It's fashionable to talk about how the housing crisis hurt millennials. But we tend to forget that the slightly older Generation X bore the brunt of the pain -- and continues to bear it.
True, millennials have been shut out of the housing market through a combination of rising rents and high student debt, which keep them from saving enough for a down payment. But most of the current crop of young adults were too young to feel the acute pain of the housing crisis, and their troubles are only one of the many lasting effects of the late 2000s.
Gen Xers, on the other hand, were mostly in their 30s and early 40s when the housing crisis hit -- just old enough to have bought a house. By 2009, many of them found themselves either underwater on their mortgage, or in foreclosure and completely forced out of their home. Gen X was in the wrong place at the wrong time, economically speaking, and in many cases the consequences of that continue.
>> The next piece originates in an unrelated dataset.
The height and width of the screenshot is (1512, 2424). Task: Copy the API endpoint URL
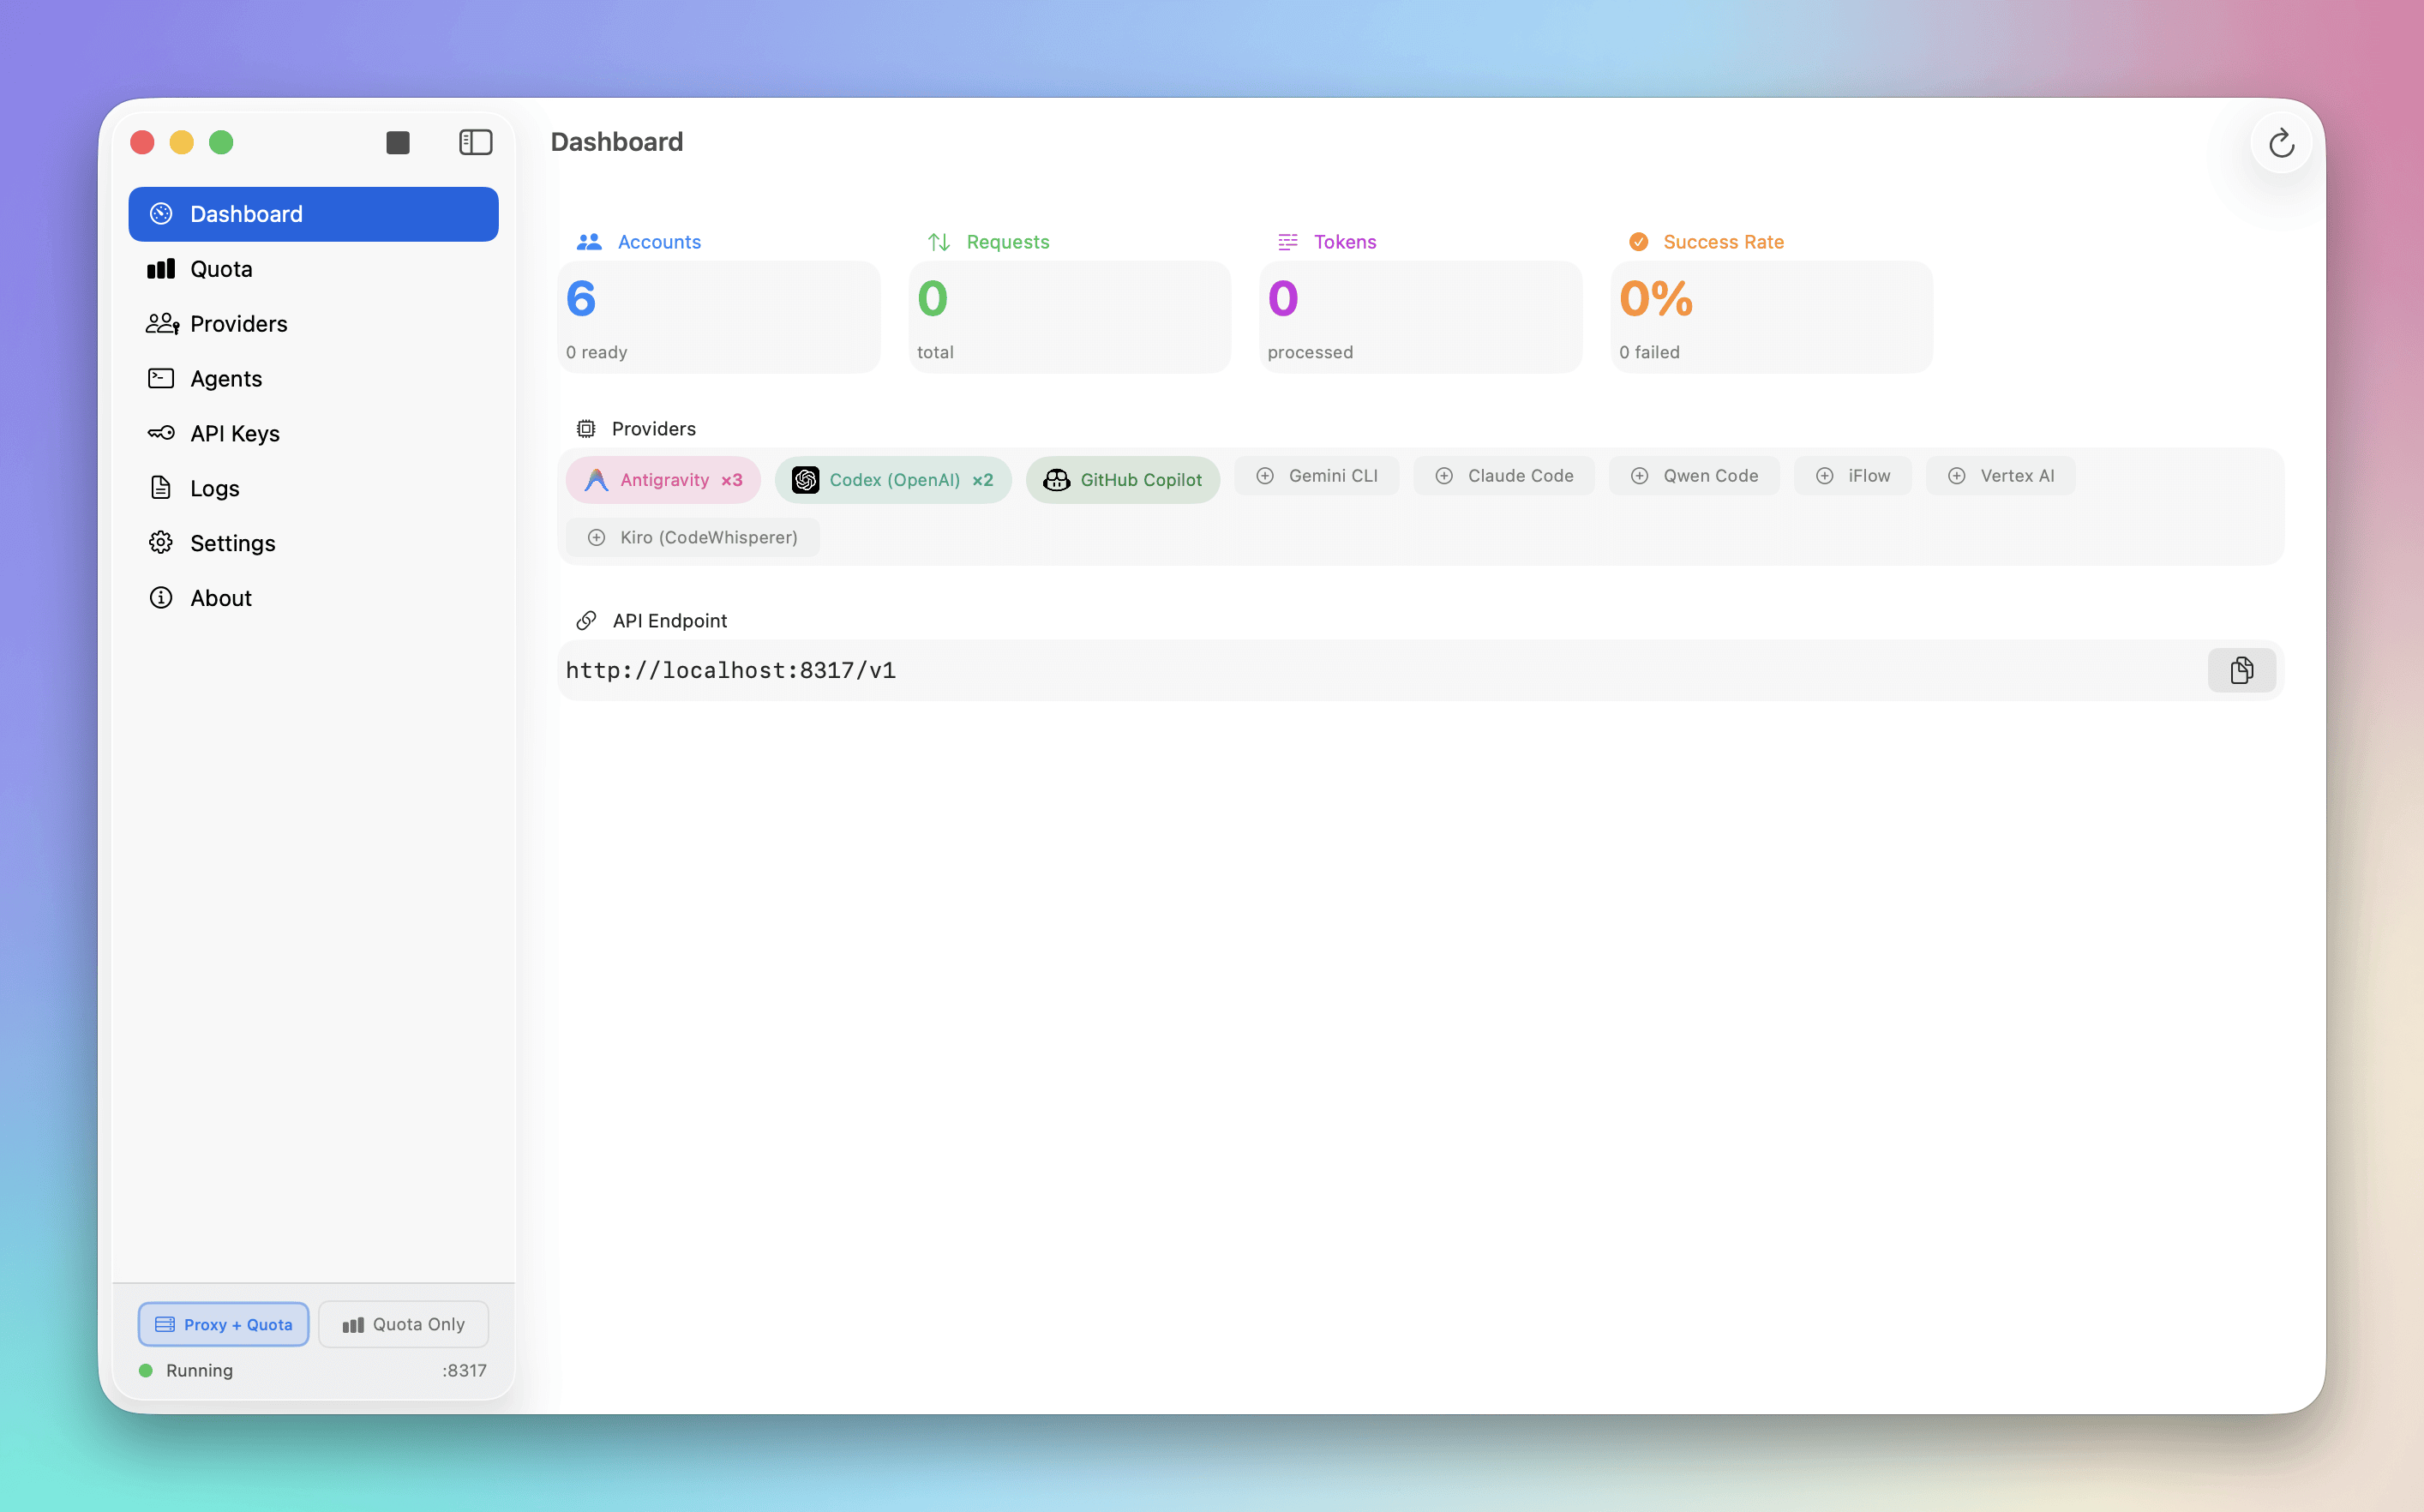tap(2241, 670)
Nineteen million of America's current renters used to be homeowners, according to a new report from the Urban Institute. Some of those are older retirees who have sold their homes and downsized, but most aren't. Nearly a quarter of those former owners (4.2 million) lost their homes to foreclosure as a result of the housing crisis. Most of them are now middle-aged and still renting, as you can see in the chart below:
Laurie Goodman, one of the authors of the study, told The Huffington Post she was surprised at just how many Gen Xers turned out to be in the renting-but-used-to-own category. The housing crisis changed the profile of renters in this country, adding a huge crop of middle-aged people, who in any previous decade would have owned their homes.
"You always hear about renting just being the preference of the millennials," she said. But her data show that renting has also been forced on many older people over the last 10 years. "You don’t [often] see it quantified how big an impact the housing crisis had on homeownership."
Gen X is the unlucky group that was just hitting full adulthood in the mid 2000s. The 35-45 age group in the chart above would have been between 27 and 36 back in 2007, which puts them right at the age when people generally begin starting families and buying homes. New homeowners have the most debt and the least equity in their properties. When the crisis came, newer homeowners didn't have years of payments and value appreciation to cushion the blow when home values around the country fell between 10 and 30 percent.
Imagine you bought a $100,000 home in Phoenix in 2007. You put 10 percent down in order to get a mortgage, and though that $10,000 was most of your savings, you were taught that housing was safe. By the end of 2008, that house was probably worth less than $70,000, and you were stuck in it. Then, say you lost your job in early 2009 and couldn't make your house payments to the bank. You'd lose your original down payment -- that is, all your savings -- and on top of that you would need to look for new rental housing if you wanted a place to live. Eight years later, maybe you've scraped together enough to make a new down payment, but more likely your credit is shot and you're still living in a rental.
Of the 9 million people who went through a foreclosure between 2003 and 2015, 4.7 million are still renting, according to the report. That, in turn, added more people to the rental market, driving up demand, and prices. That means rents are higher for younger people who are trying to cobble together savings for a down payment, making it harder for them to buy.
It's a vicious cycle that has left a permanent scar on the American housing market, according to Goodman.
"People will repair their credit over time but the foreclosure crisis is going to leave a lasting effect on the homeownership rate, permanently raising the number of renters," she said.